Hello, I'm Simon Turner, I'm the national workshop manager for the Canal & River Trust. I'd like to welcome you to Bradley Workshop here in the West Midlands. This is one of the two sites that we have where we make lock gates for the Canal & River Trust with the other one being Stanley Ferry Wakefield here in Yorkshire.
What I'd like to do is take you through a tour of how lock gates are made, the processes, the tools, the equipment and everything else involved. So every year the Canal & River Trust will change up to 150 lock gate leaves. That process will start 18 months in advance where we identify which gates need to be changed.
The next steps will be lock gate technicians going out to each site and taking measurements and surveys of those lock gates to understand the requirements. After that, they'll be transferred into the drawing department where accurate detail plans are produced which allow the gates to be made. Once that has happened we produce a cutting list.
The cutting list is of the timber that is required to make the gates. So we'll take you through now and show you that process. The first step of the process, really the most important part, is us carrying out and doing the surveys of the lock gates. The purpose of that is for us to check measurements against existing drawings, but things have changed over 25 to 30 years.
So we don't just want to rely on that old drawing, we want to go and check on site. They'll use the drawing, how the gates sit, and take new measurements to come up with the survey. As you can see, it's quite technical. The tools that they'll use to do this are really basic, and the reason we do it this way is to reduce the cost of dewatering the lock but also minimize the impact on our customers.
To do it in the dry, we'd have to dewater the lock at a huge cost, causing additional stoppages. One of the main tools is a staff with a foot on the bottom, used to measure from the sill to the collar hole. This can be challenging because obstacles like bricks or blocks might be at the bottom of the canal, so we have to ensure accurate positioning. Workers wear harnesses to prevent falls into the canal.
Another aspect to consider is the pitch of the gates. Lock chamber walls are never straight, plumb, or level, so we need to measure the angle of the walls. This is done manually by leaning over the lock edge with a level, which isn't ideal but ensures precision. Over 30 separate measurements are taken for each lock gate leaf, including the collar hole, the length of the buns beam, and the angle of the mitre gates.
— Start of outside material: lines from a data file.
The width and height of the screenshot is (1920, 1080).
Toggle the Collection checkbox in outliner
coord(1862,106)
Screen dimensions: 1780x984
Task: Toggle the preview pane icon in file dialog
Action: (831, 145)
To improve safety and accuracy, we have invested in laser-pointing equipment. This technology allows precise measurement of angles and dimensions, which can be transferred into CAD (computer-aided design) packages. This investment is crucial for the future of lock gate production.
This is the drawing office at Bradley Workshop. Once the site survey is completed, all the information is processed and drawn in CAD. For a long time, we relied on 2D CAD, which produced flat drawings with limited information. We are now transitioning to 3D modeling. This allows us to manipulate, turn, and check the gates to ensure they fit the specific lock chambers they are designed for. Any errors would render them unusable elsewhere.
The next steps include moving toward CNC (computer numerically controlled) production. We've already begun with plasma cutters and are planning further investments in CNC machinery. Producing 150+ lock gate leaves annually is a significant task requiring detailed design and modeling before moving to production.
The gates start with green timber, primarily English and Scottish oak, which arrives in a rough-cut state. The first step is planing the timber, not to smooth it like joinery but to square and true it for gate construction. This is done using an old two-sided planing machine, although only one side is operational.
The timber is then cut to length using a large saw, emphasizing safety. The joints are constructed using mortise and tenon techniques. A tenon machine forms the tenons efficiently, and mortises are created using 1950s-era machines. These involve drilling square holes with chisels and augers. Green oak is used because kiln-dried oak is cost-prohibitive and impractical.
After machining, the assembly process begins. Despite the heavy timbers, finesse is required, and specialized tools like large chisels, lump hammers, and custom-made implements are used. We've also transitioned to battery-powered tools, such as 40-volt impact drivers and electric chainsaws, for safety and efficiency within the workshop.
The tools and equipment required are extensive, with each workshop using over £100,000 worth of tools. Much of the machinery dates back to the 1950s, and we are now investing in modern CNC technology as the next evolutionary step.
Lock gate components include timber, gears, brackets, and other fittings. These are produced in-house, with some parts, like hinges and gearing, unique to specific canals. For example, BCN and Trent and Mersey canals have distinct styles. Recycled components are also used where possible to reduce costs.
Our plasma cutter, a recent investment, allows us to produce components like brackets and fender plates in-house, reducing costs significantly. Previously purchased parts now cost a fraction to produce, with the machine paying for itself within a year.
Once the gates are completed, they are stored outside and kept wet to prevent drying and warping. The final installation process includes transporting the gates, beams, and components to their destination.
Producing lock gates is a complex and expensive process, with costs ranging from £16,000 for basic gates to over £100,000 for larger river gates. Regular replacement of lock gates is essential to keep canals operational, making this a vital part of the Canal & River Trust's work.